*PROBLEM DETAILS:* The records below need to be restated word for word.
== EXERCISE MATERIALS ==
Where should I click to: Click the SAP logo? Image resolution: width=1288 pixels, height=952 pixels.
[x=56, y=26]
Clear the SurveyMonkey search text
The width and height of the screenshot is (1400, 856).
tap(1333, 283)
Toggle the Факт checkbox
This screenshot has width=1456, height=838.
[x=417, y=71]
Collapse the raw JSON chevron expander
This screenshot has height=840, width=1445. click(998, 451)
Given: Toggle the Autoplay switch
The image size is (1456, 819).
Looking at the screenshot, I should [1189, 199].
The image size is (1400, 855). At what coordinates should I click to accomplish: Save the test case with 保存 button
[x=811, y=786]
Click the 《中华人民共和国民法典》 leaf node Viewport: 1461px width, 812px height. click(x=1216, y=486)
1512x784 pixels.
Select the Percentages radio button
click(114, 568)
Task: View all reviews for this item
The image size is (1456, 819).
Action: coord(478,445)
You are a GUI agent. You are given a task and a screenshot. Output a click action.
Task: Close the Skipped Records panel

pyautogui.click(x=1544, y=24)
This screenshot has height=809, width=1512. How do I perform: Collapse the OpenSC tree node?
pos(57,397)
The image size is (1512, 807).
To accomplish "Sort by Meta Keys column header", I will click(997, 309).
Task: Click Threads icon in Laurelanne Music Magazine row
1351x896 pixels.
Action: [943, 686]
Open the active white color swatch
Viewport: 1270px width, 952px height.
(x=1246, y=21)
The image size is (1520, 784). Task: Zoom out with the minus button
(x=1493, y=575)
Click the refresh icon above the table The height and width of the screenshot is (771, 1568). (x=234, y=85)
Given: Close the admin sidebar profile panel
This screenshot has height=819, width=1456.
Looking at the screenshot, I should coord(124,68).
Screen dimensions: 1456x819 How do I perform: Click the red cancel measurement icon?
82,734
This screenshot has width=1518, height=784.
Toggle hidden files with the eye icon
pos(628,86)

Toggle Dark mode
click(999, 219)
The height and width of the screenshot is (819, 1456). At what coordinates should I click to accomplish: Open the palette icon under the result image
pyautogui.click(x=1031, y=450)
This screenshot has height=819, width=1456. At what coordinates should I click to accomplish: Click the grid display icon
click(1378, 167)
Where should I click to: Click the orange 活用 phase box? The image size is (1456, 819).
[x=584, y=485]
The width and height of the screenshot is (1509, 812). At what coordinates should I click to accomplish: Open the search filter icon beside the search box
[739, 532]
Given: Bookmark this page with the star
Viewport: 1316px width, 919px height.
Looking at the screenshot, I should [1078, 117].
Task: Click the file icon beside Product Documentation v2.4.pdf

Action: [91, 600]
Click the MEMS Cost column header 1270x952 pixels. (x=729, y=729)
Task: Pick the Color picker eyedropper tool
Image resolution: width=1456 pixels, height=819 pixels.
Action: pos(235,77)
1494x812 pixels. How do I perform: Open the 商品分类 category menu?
===
*TASK RESULT:*
Where should I click to: Click the SAP logo? Image resolution: width=1288 pixels, height=952 pixels.
[x=56, y=26]
Clear the SurveyMonkey search text
The width and height of the screenshot is (1400, 856).
tap(1333, 283)
Toggle the Факт checkbox
This screenshot has width=1456, height=838.
[x=417, y=71]
Collapse the raw JSON chevron expander
This screenshot has height=840, width=1445. click(998, 451)
Given: Toggle the Autoplay switch
The image size is (1456, 819).
Looking at the screenshot, I should [1189, 199].
The image size is (1400, 855). At what coordinates should I click to accomplish: Save the test case with 保存 button
[x=811, y=786]
Click the 《中华人民共和国民法典》 leaf node Viewport: 1461px width, 812px height. click(x=1216, y=486)
1512x784 pixels.
Select the Percentages radio button
click(114, 568)
Task: View all reviews for this item
The image size is (1456, 819).
Action: coord(478,445)
You are a GUI agent. You are given a task and a screenshot. Output a click action.
Task: Close the Skipped Records panel

pyautogui.click(x=1544, y=24)
This screenshot has height=809, width=1512. How do I perform: Collapse the OpenSC tree node?
pos(57,397)
The image size is (1512, 807).
To accomplish "Sort by Meta Keys column header", I will click(997, 309).
Task: Click Threads icon in Laurelanne Music Magazine row
1351x896 pixels.
Action: [943, 686]
Open the active white color swatch
Viewport: 1270px width, 952px height.
(x=1246, y=21)
The image size is (1520, 784). Task: Zoom out with the minus button
(x=1493, y=575)
Click the refresh icon above the table The height and width of the screenshot is (771, 1568). (x=234, y=85)
Given: Close the admin sidebar profile panel
This screenshot has height=819, width=1456.
Looking at the screenshot, I should coord(124,68).
Screen dimensions: 1456x819 How do I perform: Click the red cancel measurement icon?
82,734
This screenshot has width=1518, height=784.
Toggle hidden files with the eye icon
pos(628,86)

Toggle Dark mode
click(999, 219)
The height and width of the screenshot is (819, 1456). At what coordinates should I click to accomplish: Open the palette icon under the result image
pyautogui.click(x=1031, y=450)
This screenshot has height=819, width=1456. At what coordinates should I click to accomplish: Click the grid display icon
click(1378, 167)
Where should I click to: Click the orange 活用 phase box? The image size is (1456, 819).
[x=584, y=485]
The width and height of the screenshot is (1509, 812). At what coordinates should I click to accomplish: Open the search filter icon beside the search box
[739, 532]
Given: Bookmark this page with the star
Viewport: 1316px width, 919px height.
Looking at the screenshot, I should [1078, 117].
Task: Click the file icon beside Product Documentation v2.4.pdf

Action: [91, 600]
Click the MEMS Cost column header 1270x952 pixels. (x=729, y=729)
Task: Pick the Color picker eyedropper tool
Image resolution: width=1456 pixels, height=819 pixels.
Action: pos(235,77)
1494x812 pixels. How do I perform: Open the 商品分类 category menu?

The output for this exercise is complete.